### Stated goal:
Report each line of the entries below that contains the string "width", treating uppercase and lowercase as distinct.

### Input for this task:
-=-=-=-=-

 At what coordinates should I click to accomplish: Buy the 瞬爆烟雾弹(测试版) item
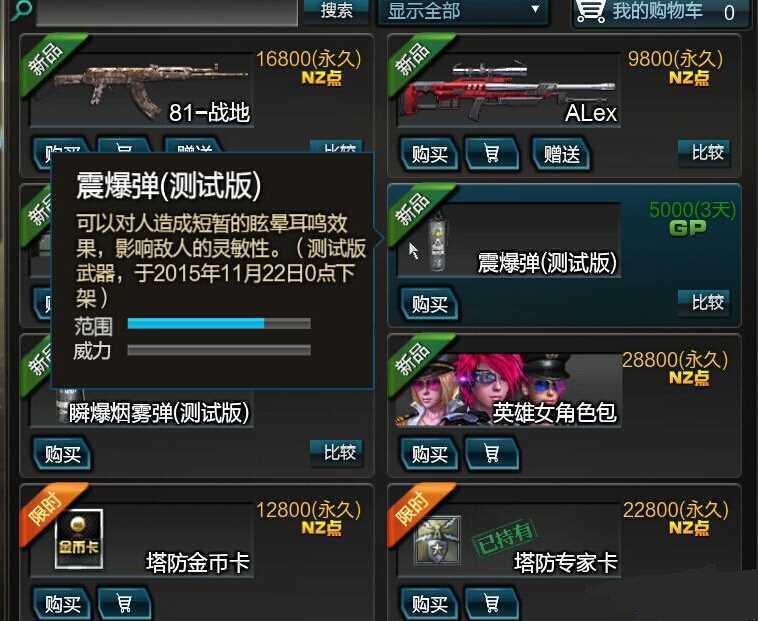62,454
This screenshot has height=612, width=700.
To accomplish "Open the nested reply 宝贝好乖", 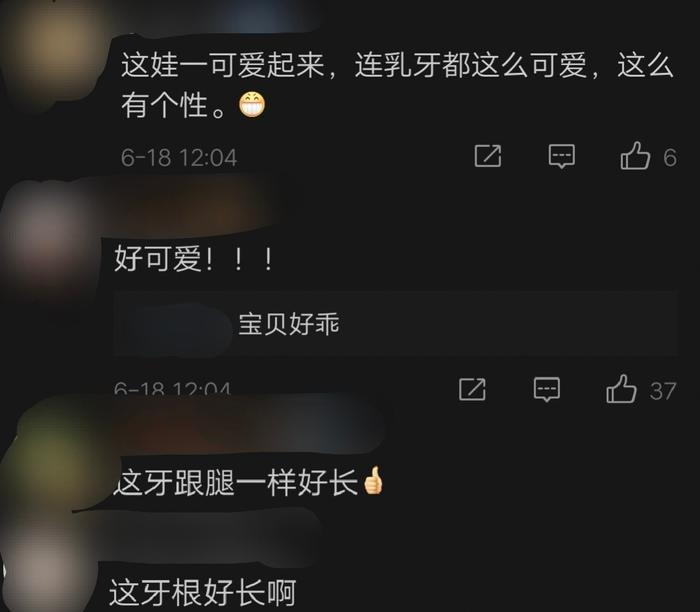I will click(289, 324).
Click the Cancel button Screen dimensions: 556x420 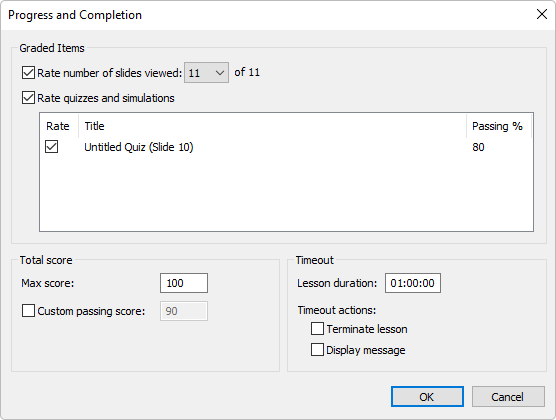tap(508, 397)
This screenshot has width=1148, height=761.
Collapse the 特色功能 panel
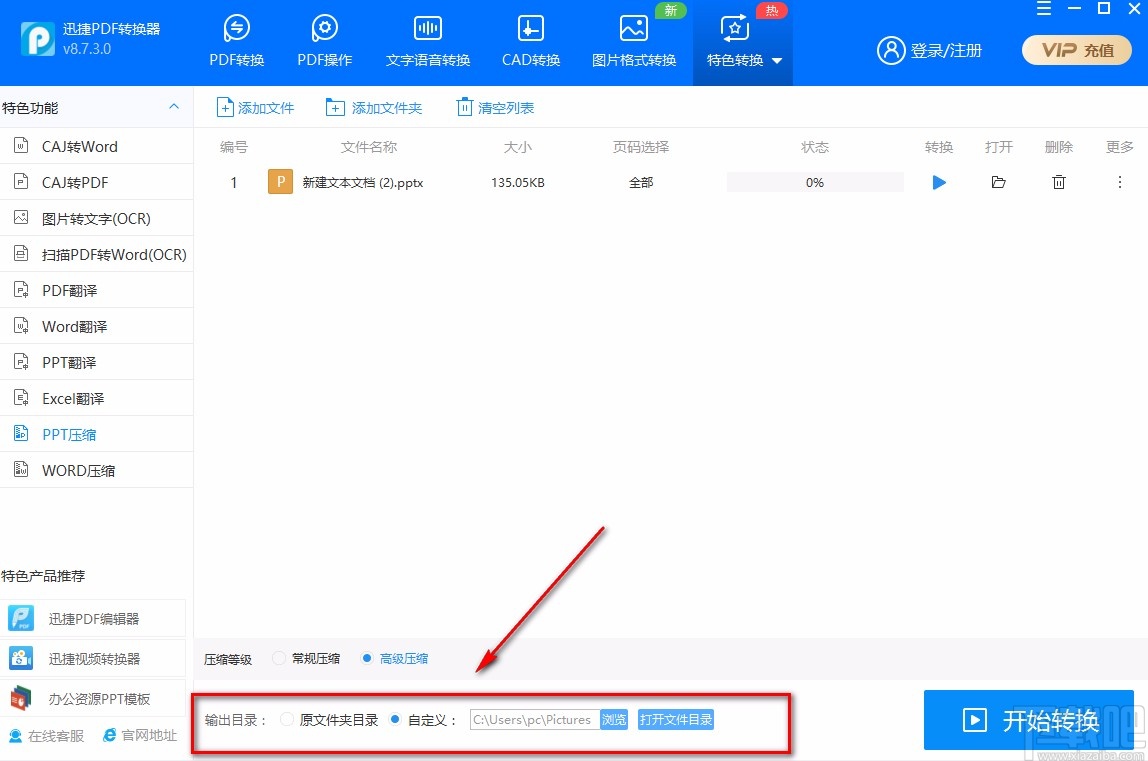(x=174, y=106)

-=-=-=-=-

### Reply to the task:
This screenshot has height=612, width=700.
This screenshot has width=1148, height=761.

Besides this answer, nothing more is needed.